Jakarta – PT Ajaib Sekuritas Asia mengambil langkah hukum sebagai respons terhadap dugaan penyebaran informasi yang tidak akurat terkait sengketa transaksi saham senilai Rp 1,8 miliar dengan salah satu investor ritelnya, Niyo. Perusahaan berdalih bahwa tindakan ini diperlukan untuk menjaga kepercayaan terhadap integritas pasar modal.
Ajaib Sekuritas mengklaim bahwa transaksi yang dipermasalahkan adalah sah dan dilakukan melalui perangkat nasabah yang terpercaya. Klaim ini diperkuat dengan adanya catatan log sistem yang dikeluarkan oleh pihak independen.
Direktur Utama Ajaib Sekuritas, Juliana, menjelaskan bahwa pihaknya telah berupaya menyelesaikan masalah ini melalui berbagai cara, termasuk mediasi melalui Lembaga Alternatif Penyelesaian Sengketa Sektor Jasa Keuangan (LAPS SJK). “Sejak awal, Ajaib mengedepankan pendekatan dialog. Penyelesaian secara langsung telah ditempuh melalui pertemuan dengan nasabah, komunikasi dengan Otoritas Jasa Keuangan (OJK), dan saat ini dilanjutkan dengan pengajuan mediasi resmi melalui LAPS SJK,” ujarnya pada Senin (4/8/2025).Juliana menambahkan bahwa pihaknya percaya penyelesaian terbaik akan lahir dari itikad baik dan dialog. “Kami percaya bahwa penyelesaian terbaik lahir dari itikad baik dan dialog. Itu sebabnya kami memilih jalur musyawarah sebagai langkah pertama, bukan terakhir,” tambahnya.
Namun,perusahaan menilai bahwa penyebaran informasi yang tidak akurat dan berulang berpotensi merusak kepercayaan terhadap pasar modal. Langkah hukum ini diambil sebagai respons untuk menghentikan praktik yang merugikan dan mencegah preseden buruk di industri.

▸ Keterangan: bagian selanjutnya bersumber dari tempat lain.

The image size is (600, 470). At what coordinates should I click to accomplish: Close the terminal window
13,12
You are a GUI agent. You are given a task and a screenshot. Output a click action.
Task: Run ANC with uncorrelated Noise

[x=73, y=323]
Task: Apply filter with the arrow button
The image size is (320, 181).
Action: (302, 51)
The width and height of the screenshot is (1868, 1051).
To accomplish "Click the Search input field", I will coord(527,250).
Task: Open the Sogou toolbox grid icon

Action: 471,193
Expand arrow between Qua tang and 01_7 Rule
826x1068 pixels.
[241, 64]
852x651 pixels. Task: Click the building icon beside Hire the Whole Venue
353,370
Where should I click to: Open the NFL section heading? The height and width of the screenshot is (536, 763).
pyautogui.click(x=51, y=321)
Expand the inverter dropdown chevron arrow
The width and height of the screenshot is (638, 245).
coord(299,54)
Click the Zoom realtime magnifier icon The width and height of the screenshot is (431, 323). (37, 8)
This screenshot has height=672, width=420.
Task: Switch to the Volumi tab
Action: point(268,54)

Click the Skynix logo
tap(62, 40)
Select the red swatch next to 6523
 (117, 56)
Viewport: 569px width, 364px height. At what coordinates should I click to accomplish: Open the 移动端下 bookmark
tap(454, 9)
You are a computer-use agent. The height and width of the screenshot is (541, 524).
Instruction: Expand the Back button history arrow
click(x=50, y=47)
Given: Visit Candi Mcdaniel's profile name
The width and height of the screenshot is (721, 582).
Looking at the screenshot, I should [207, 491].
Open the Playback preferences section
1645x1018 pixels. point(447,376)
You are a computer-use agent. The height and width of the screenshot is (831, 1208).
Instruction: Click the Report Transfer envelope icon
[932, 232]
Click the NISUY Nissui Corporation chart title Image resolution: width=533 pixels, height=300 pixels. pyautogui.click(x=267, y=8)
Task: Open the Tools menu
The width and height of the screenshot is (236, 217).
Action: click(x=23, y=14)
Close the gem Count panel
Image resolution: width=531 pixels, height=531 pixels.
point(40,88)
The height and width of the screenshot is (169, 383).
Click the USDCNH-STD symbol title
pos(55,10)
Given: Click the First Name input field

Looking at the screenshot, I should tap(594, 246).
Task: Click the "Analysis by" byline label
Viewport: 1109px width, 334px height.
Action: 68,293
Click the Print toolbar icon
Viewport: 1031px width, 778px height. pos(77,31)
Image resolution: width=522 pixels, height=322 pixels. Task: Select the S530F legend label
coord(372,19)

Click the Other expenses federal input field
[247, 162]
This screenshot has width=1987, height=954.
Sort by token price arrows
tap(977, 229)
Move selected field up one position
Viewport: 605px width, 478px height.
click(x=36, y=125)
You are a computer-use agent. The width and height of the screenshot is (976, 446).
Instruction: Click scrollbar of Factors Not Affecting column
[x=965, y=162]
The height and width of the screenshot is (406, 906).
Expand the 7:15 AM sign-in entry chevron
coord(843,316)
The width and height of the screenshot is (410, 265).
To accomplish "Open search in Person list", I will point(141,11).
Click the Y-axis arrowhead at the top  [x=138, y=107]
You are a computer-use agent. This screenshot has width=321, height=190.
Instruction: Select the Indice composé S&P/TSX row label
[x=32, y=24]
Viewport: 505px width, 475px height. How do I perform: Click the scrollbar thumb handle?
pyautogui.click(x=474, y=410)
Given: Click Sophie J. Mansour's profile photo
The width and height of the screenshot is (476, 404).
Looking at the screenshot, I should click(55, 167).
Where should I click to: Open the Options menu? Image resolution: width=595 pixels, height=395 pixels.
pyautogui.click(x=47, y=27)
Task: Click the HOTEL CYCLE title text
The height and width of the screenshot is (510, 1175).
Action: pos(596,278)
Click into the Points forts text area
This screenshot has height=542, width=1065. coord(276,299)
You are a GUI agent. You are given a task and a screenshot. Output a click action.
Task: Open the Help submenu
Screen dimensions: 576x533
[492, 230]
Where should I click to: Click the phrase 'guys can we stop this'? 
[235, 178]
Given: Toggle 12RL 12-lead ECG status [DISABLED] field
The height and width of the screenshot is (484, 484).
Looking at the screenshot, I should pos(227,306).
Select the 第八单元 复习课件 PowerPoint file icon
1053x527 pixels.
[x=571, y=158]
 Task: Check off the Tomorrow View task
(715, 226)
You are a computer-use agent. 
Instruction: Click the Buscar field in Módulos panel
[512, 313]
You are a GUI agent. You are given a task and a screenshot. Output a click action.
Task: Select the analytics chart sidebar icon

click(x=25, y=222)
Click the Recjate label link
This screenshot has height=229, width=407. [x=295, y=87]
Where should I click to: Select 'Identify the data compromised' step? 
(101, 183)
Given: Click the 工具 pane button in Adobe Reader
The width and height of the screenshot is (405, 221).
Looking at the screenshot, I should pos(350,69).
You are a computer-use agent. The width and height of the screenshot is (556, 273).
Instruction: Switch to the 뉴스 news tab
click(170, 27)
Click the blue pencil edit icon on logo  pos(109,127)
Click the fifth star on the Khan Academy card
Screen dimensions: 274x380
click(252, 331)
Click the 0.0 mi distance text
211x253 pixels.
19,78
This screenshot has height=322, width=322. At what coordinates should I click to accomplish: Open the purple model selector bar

“Langkah ini merupakan bentuk tanggung jawab kami untuk merespons pemberitaan yang menyesatkan terhadap perusahaan dan untuk melindungi tim kami dari dampak pribadi dan profesional yang ditimbulkan,” lanjut Juliana.
Saat ini, Ajaib Sekuritas menempuh tiga jalur penyelesaian secara paralel, yaitu mediasi melalui LAPS SJK, komunikasi dengan regulator, serta langkah hukum berdasarkan masukan dari konsultan hukum. Perusahaan menilai bahwa masalah ini bukan lagi sekadar perbedaan pandangan, tetapi telah berkembang menjadi upaya sistematis untuk membentuk narasi yang tidak sesuai dengan fakta.Juliana menegaskan bahwa keputusan ini tidak diambil dengan mudah. “Ini bukan keputusan yang kami ambil dengan ringan.Namun kami berkewajiban merespons secara proporsional dan sesuai hukum,” tegasnya.
Ajaib Sekuritas mengajak semua pihak untuk fokus pada tujuan bersama, yaitu membangun industri investasi digital yang sehat, aman, dan terpercaya. Perusahaan menekankan potensi besar pasar modal Indonesia yang perlu dijaga bersama melalui kolaborasi dan kepatuhan terhadap regulasi.